Controllare la volatilità anche nei mercati in rialzo

di Redazione

Non farsi distrarre dalle dinamiche di breve periodo, ma non dormire sugli allori durante i rialzi è la raccomandazione di AllianceBernstein

Gli investitori tendono generalmente a “riscoprire” la volatilità nelle fasi turbolente dei mercati e a trascurarla, se non a dimenticarla del tutto, quando le quotazioni salgono e le oscillazioni dei prezzi si riducono. Non è un atteggiamento saggio e non sempre i mercati si comportano in questo modo. “Quest’anno la volatilità non si è ridotta neanche quando i titoli hanno recuperato. Gli investitori non devono dormire sugli allori quando il mercato è in rialzo”, è il monito lanciato da Sammy Suzuki, gestore del fondo AB Low Volatility Equity Portfolio di AllianceBernstein.

IL RIALZO NON HA RIDOTTO LA VOLATILITÀ

Durante il netto calo dei mercati azionari dello scorso anno, osservano, l’obiettivo principale di molti investitori è stato controllare la volatilità, ma con il forte recupero dei primi mesi del 2019 questa priorità è diventata meno pressante. Eppure, anche durante la fase di rialzo, la volatilità ha continuato a dominare i mercati. Nel corso dei primi tre mesi, la volatilità giornaliera dell’indice MSCI All Country World è stata pari all’11%, solo leggermente inferiore al 13% registrato durante il ribasso dello scorso anno, e si sono registrate otto giornate con variazioni, al ribasso o al rialzo, pari o superiori all’1%, per avere un termine di paragone, nell’intero 2017 furono solo tre i giorni con guadagni o perdite superiori all’1%. Ci sono, è vero, indicatori di volatilità che forniscono una diversa lettura, ad esempio l’indice VIX si è mantenuto su livelli bassi, ma va considerato che questo indicatore rileva le aspettative degli operatori sulla futura volatilità di breve periodo, non riflette l’effettiva volatilità delle quotazioni.

MANTENERE LA ROTTA

Continuare a concentrare l’attenzione sui fondamentali di lungo termine e non farsi distrarre dalle dinamiche di breve periodo è il consiglio che viene dagli esperti di AllianceBernstein. “Le forti correzioni di mercato possono turbare gli investitori, ma vendere le azioni quando il mercato è in flessione è spesso un errore. Gli investitori che hanno disinvestito durante la contrazione della fine del 2018 hanno perso il rimbalzo dell’inizio del 2019”. Poiché è quasi impossibile prevedere i punti di flessione del mercato, rimanere investiti nelle fasi di volatilità è un aspetto essenziale per avere successo.

Un portafoglio a prova di shock macroeconomici

Un portafoglio a prova di shock macroeconomici

ALLA RICERCA DI RENDIMENTI STABILI

Restare investiti, dunque, ma essere pronti ad affrontare un 2019 non facile, ancora volatile. Non mancano, infatti, i fattori di rischio che potranno continuare ad alimentare la volatilità nel corso dell’anno, come la Brexit, la guerra dei dazi o le incognite che gravano sulla crescita globale. “Quando lo scenario è caratterizzato da così tante incertezze da offuscare le prospettive future, gli investitori dovrebbero concentrarsi su soluzioni con rendimenti dall’andamento più stabile”, osserva Suzuki, che suggerisce di prendere in considerazione strategie di investimento in grado di catturare buone fonti di rendimento potenziale a lungo termine, ma che siano anche progettate per resistere alle contrazioni di mercato.

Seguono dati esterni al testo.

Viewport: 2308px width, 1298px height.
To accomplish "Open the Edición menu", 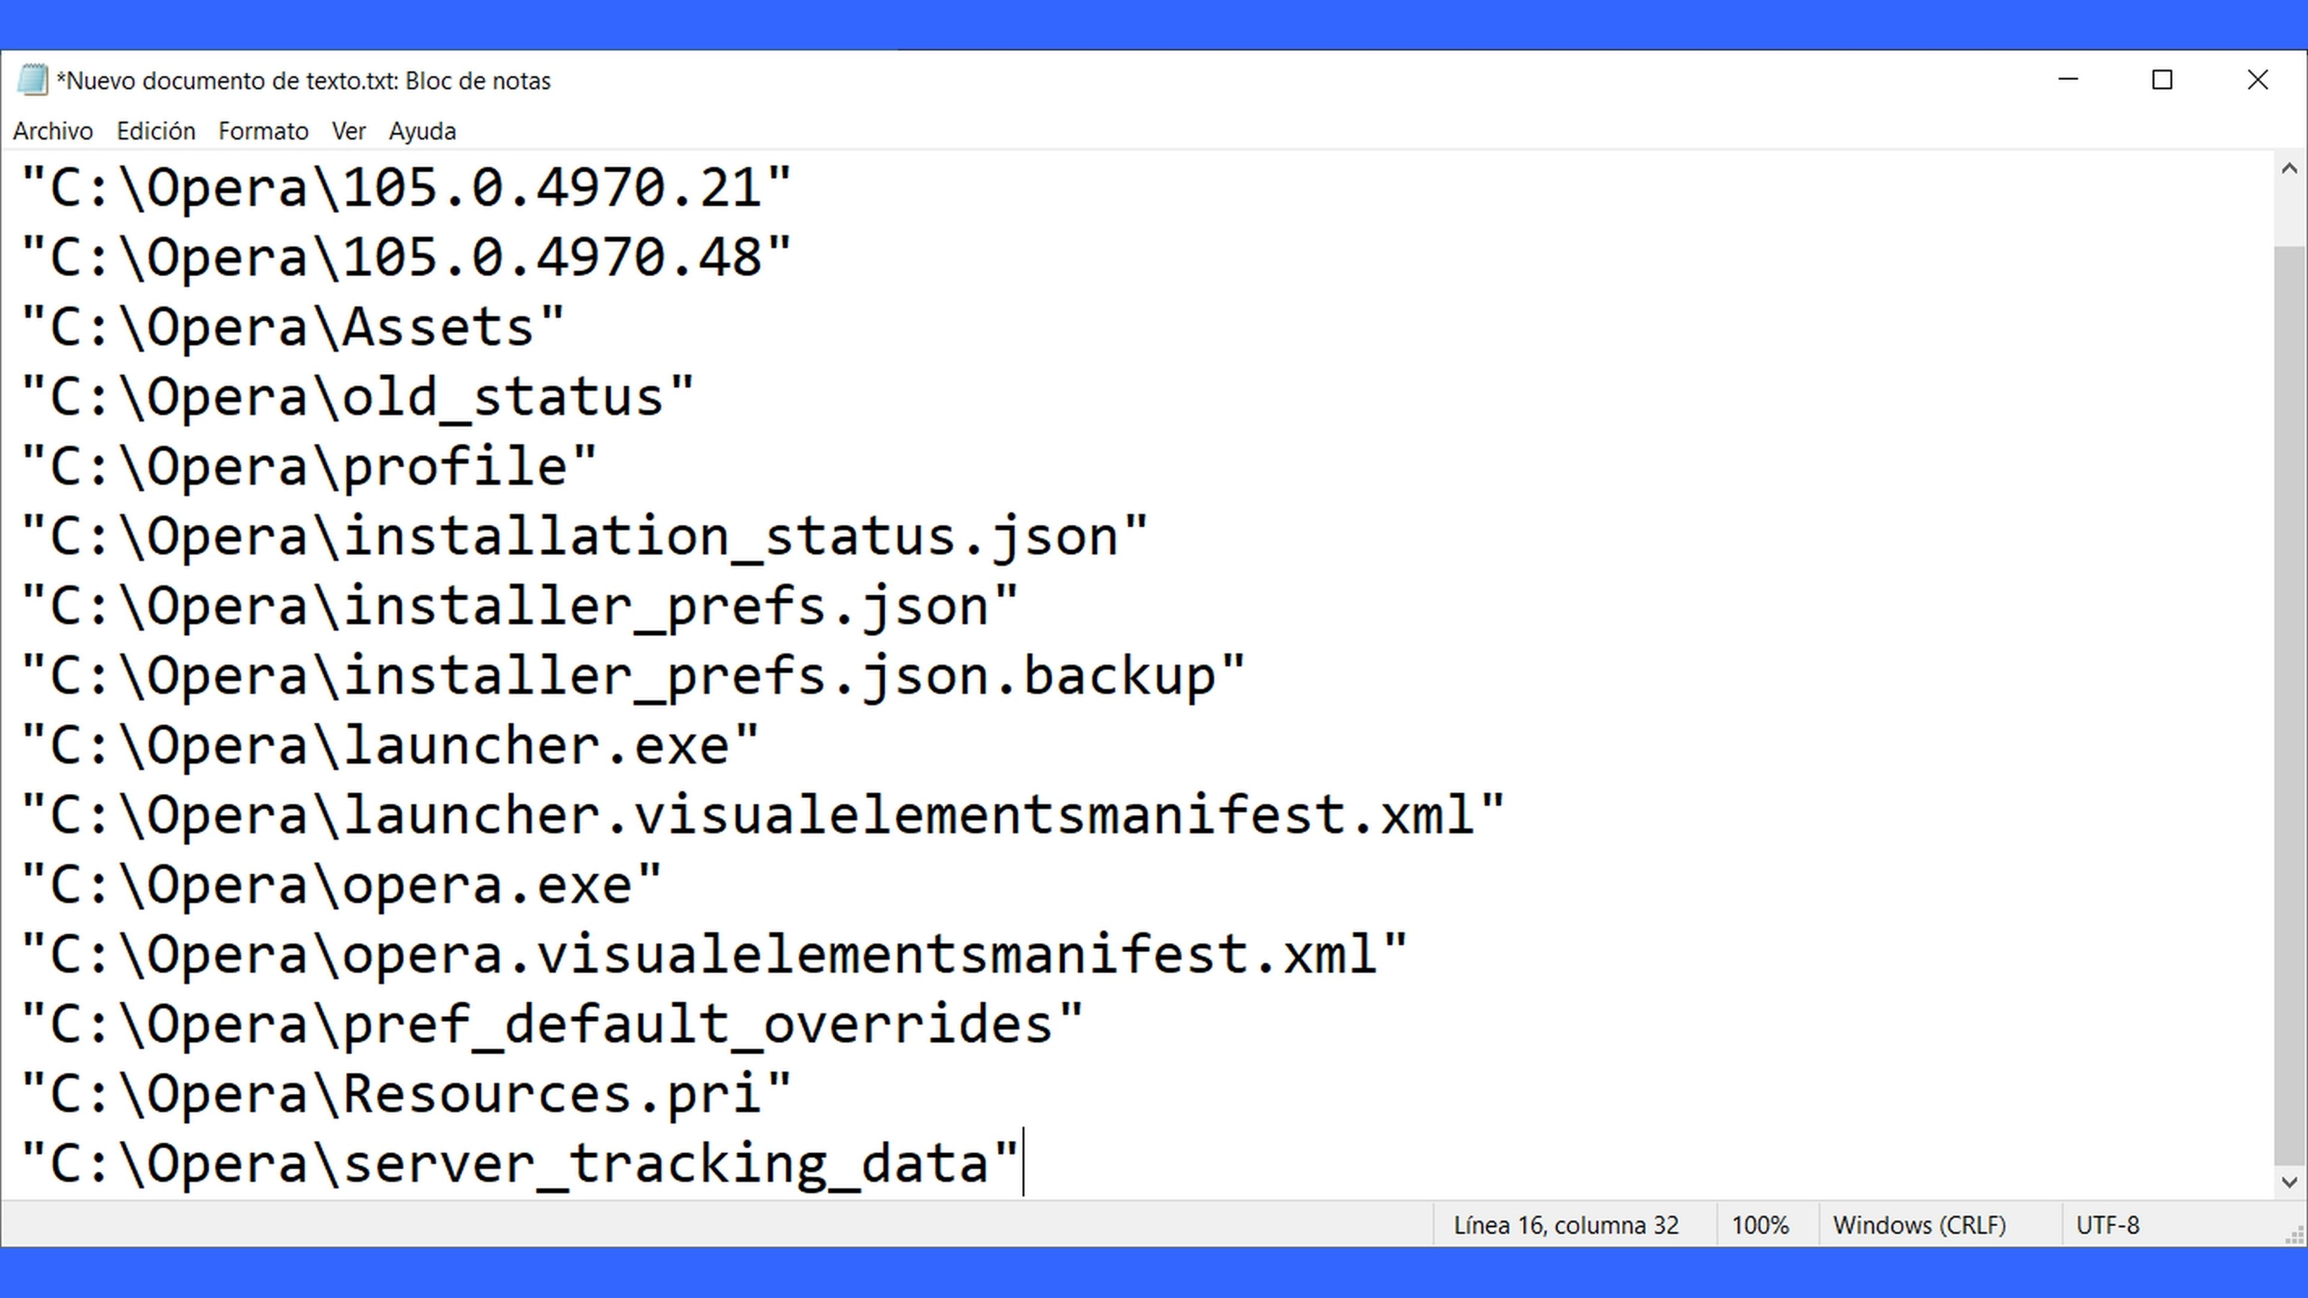I will (x=156, y=131).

QUALITÀ, STABILITÀ E VALUTAZIONI CORRETTE

Puntare alla crescita del capitale nel lungo termine concentrandosi sulla protezione dei ribassi è l’approccio adottato con successo, e valutato con cinque stelle da Morningstar, da uno dei prodotti di AllianceBernstein, AB Low Volatility Equity Portfolio . Per raggiungere un obiettivo di partecipazione al rialzo del 90% e al ribasso del 70%, il fondo si focalizza su investimenti di qualità, in società stabili e con un giusto prezzo: la qualità tende a generare una performance superiore, la stabilità fornisce la protezione dai ribassi, e analizzando accuratamente le valutazioni, si possono evitare le aree affollate ed eccessivamente care del mercato.